The finishing touches to the instrument were a trip through the Plek and a set-up. While cleaning the fretboard, I noticed some small bits of glue leftover from when the frets were pressed in (at no fault of Warmoth, they were very minuscule), so I carefully chiseled them off. My skill with a chisel has improved immensely in the last three years since I started working on guitars so I was very proud of not taking any wood off.

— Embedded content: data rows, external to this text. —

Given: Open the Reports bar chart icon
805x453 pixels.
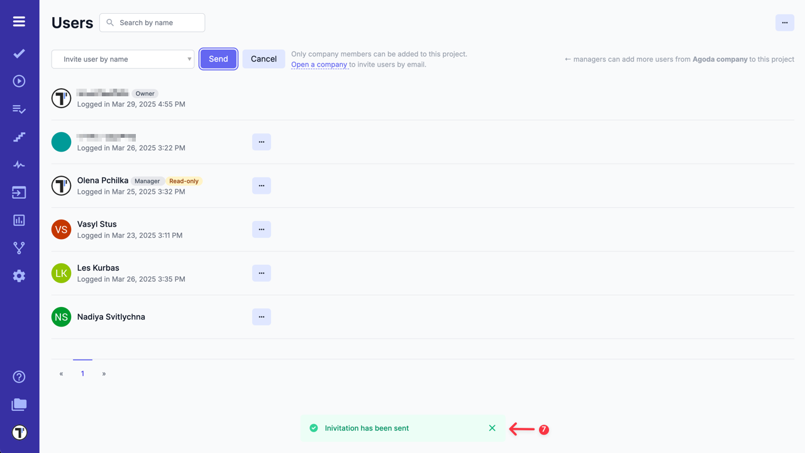Looking at the screenshot, I should [x=19, y=220].
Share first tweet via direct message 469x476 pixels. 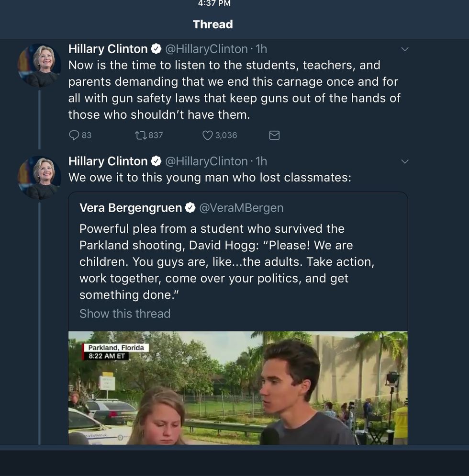pyautogui.click(x=274, y=136)
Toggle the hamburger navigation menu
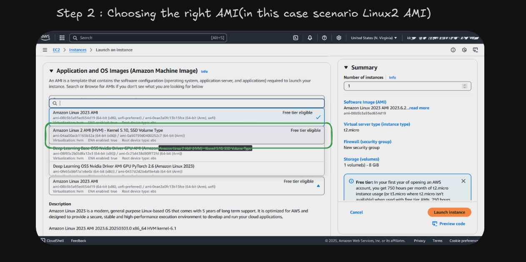This screenshot has width=526, height=262. click(45, 50)
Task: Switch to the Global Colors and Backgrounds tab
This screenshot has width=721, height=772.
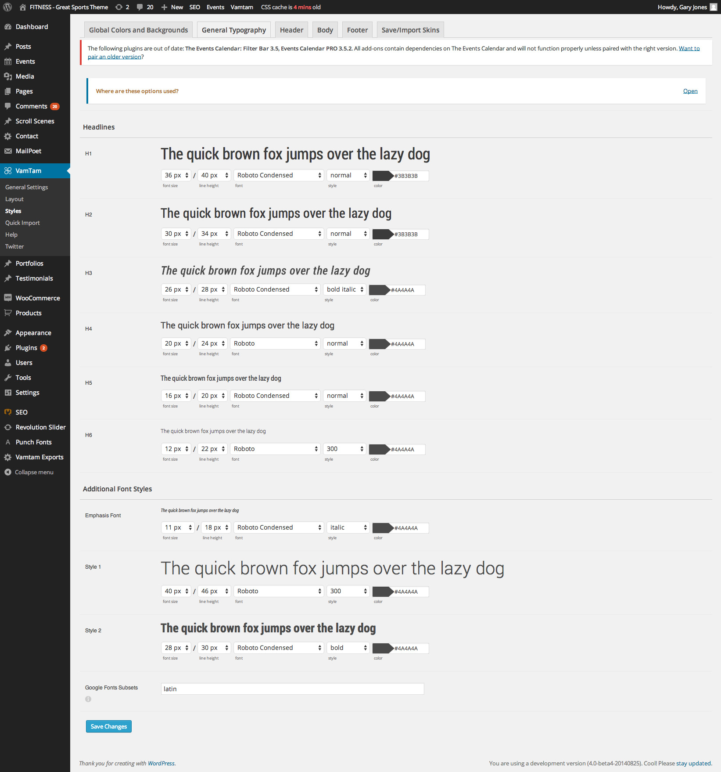Action: [138, 30]
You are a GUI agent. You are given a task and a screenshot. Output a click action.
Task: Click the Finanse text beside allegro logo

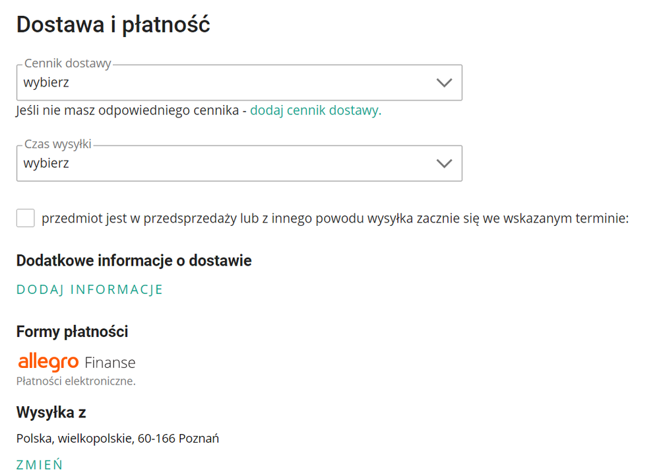tap(110, 362)
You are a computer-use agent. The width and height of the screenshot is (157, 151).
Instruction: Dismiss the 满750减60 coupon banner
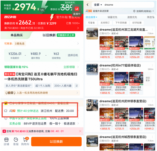[80, 131]
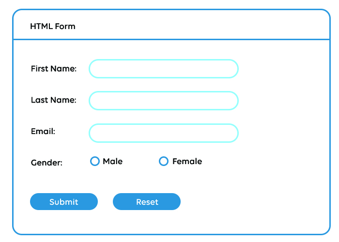Image resolution: width=339 pixels, height=242 pixels.
Task: Focus the Last Name input box
Action: tap(163, 101)

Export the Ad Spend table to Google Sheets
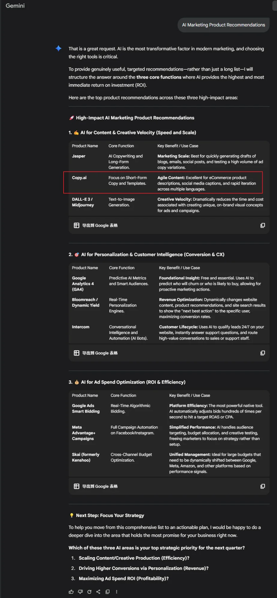[x=99, y=486]
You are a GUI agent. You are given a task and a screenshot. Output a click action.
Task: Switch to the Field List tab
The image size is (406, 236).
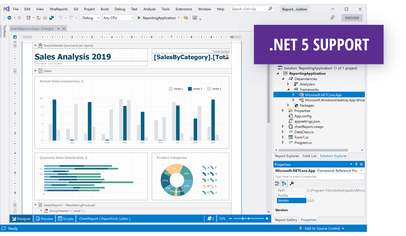point(309,156)
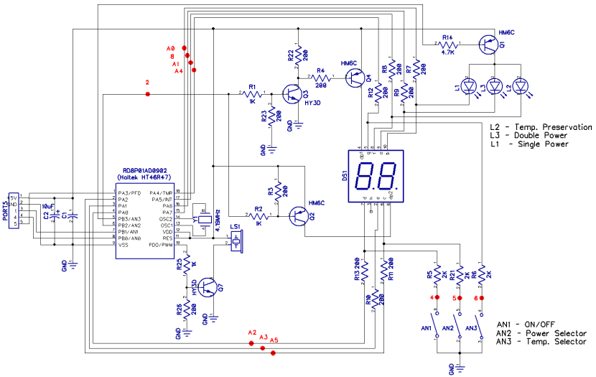Toggle the AN2 power selector switch
This screenshot has width=596, height=377.
click(x=458, y=320)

In the end, I had my friend Tomm help me install the strap locks and do some miscellaneous tasks here and there with the build so thank-you very much Tomm for helping me get this project completed! I may eventually add a waterslide or a custom truss-rod cover but in the meantime, I am very content with this beautiful instrument.

Final specs:
Neck & body: Warmoth Soloist body w/ Arcade neck (Wizard profile, maple neck w/ebony fretboard, MOP sharkfin inlays, 6150 SS frets)
Tuners: Planetwaves Auto Trims
Pickups: EMG Pickups 81/85 set + solderless install system with Switchcraft 3-way blade switch
Bridge: Floyd Rose Original
Engraved neck plate: FSR Custom Shop
Knobs: Haramis Musical Hardware
Straplocks: Schaller
Plek’d and set-up on 8/16/17

Custom PRS Truss Rod Cover

In which I build a truss rod cover from scratch.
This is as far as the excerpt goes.